Светлана направила наши стопы в музей валенок. Вот уж не знал, не ведал, что валенки – тоже искусство. Еще какое – скажу я вам. Ну, пересказывать все не буду, сами в Мышкин съездите, посмотрите – там и обычные валенки, и с бисером, и даже валенок-самолет, и чуни, и лапти, подержите в руках кочедык, которым лапти плетут, и сапоги с наборными каблуками, и жук-лакей, о который обувку снимали, и подбитые золотыми монетами цыганские сапоги или, к примеру, сапоги со вшитой берестяной полоской, чтобы скрипу придать.
Самовары, самовары, самовары дутые,
Которы парни заняты – сапоги загнутые.
С этой старинной частушкой Светлана сняла с полки сапог с загнутым голенищем.
– Если парень уже выбрал себе невесту или просто любил какую-то определенную девушку, то загибал сапог и тем показывал, что с другими девушками он уже гулять не будет.
– Олег, загни себе чего-нибудь, – посоветовал я, глядя на его немыслимо красные кроссовки, – а то теперь Светка неправильно поймет.
– Если надо, я загну, – не заставил сомневаться Олег, – я такое загну…
– Не надо, – тут же попросила Светка, – я тебе верю.
– А то загну…
– Верю, верю. – Светка чмокнула благоверного.
Олег и вправду загнул тем же вечером, но обо всем по порядку. Пройдя мимо великолепного Успенского собора, все перекрестились.

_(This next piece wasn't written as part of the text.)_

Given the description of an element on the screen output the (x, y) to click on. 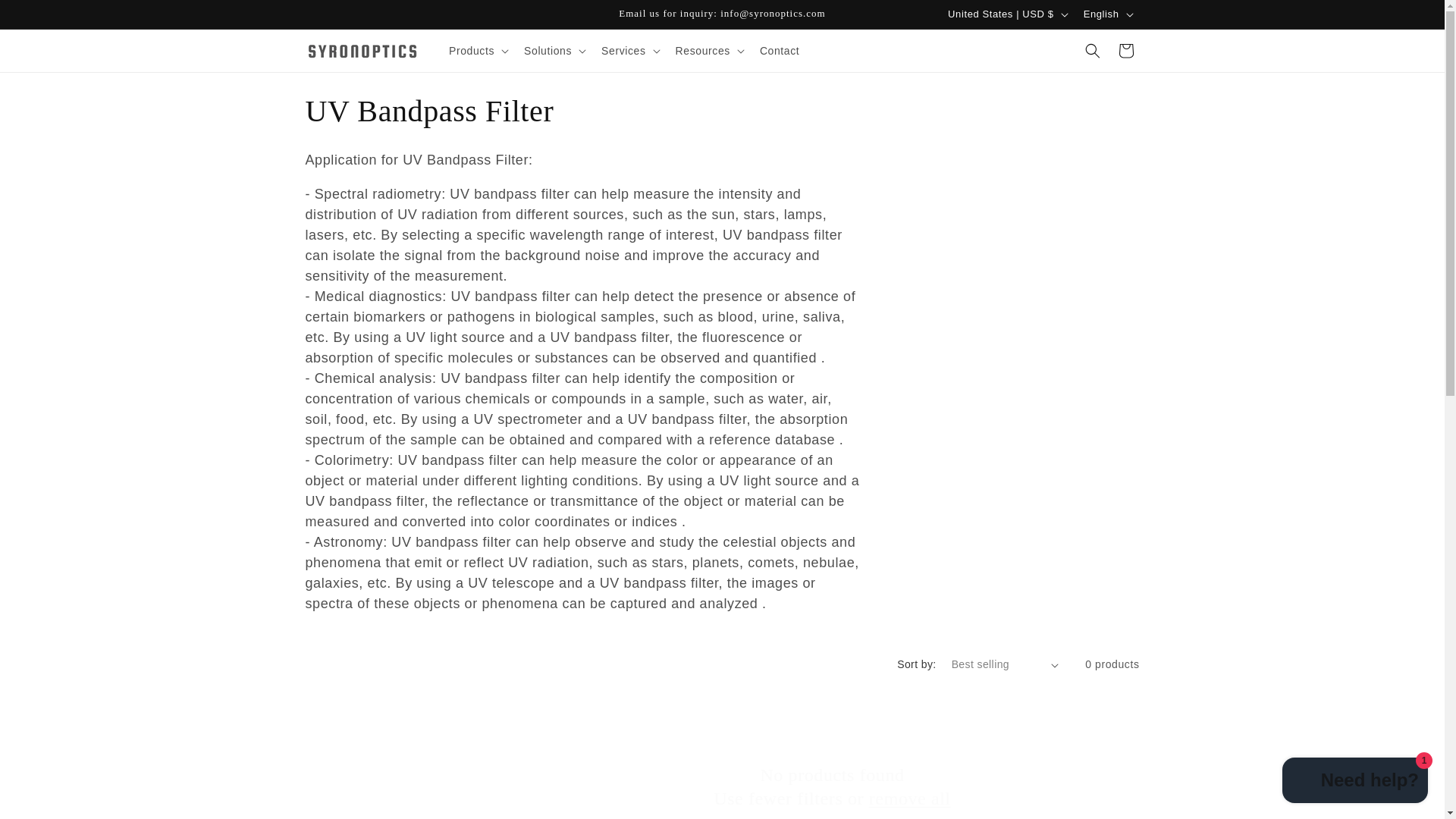
Skip to content (45, 17)
English (1107, 14)
Shopify online store chat (1355, 781)
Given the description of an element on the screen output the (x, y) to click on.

– А вот был такой академик словесности Львов-Рогачевский, который учил Есенина, что неправильно писать: «Опять я теплой грустью болен от овсяного ветерка, И на известку колоколен невольно крестится рука». Мол, не рука крестится, а рукой крестятся, и не на известку, а на церковь. Никто этого Львова и не помнит, а есенинская строка навсегда осталась. И правильнее уже и не скажешь, – сказал я, отводя глаза от купола, – вот чем поэзия отличается от гладкописи.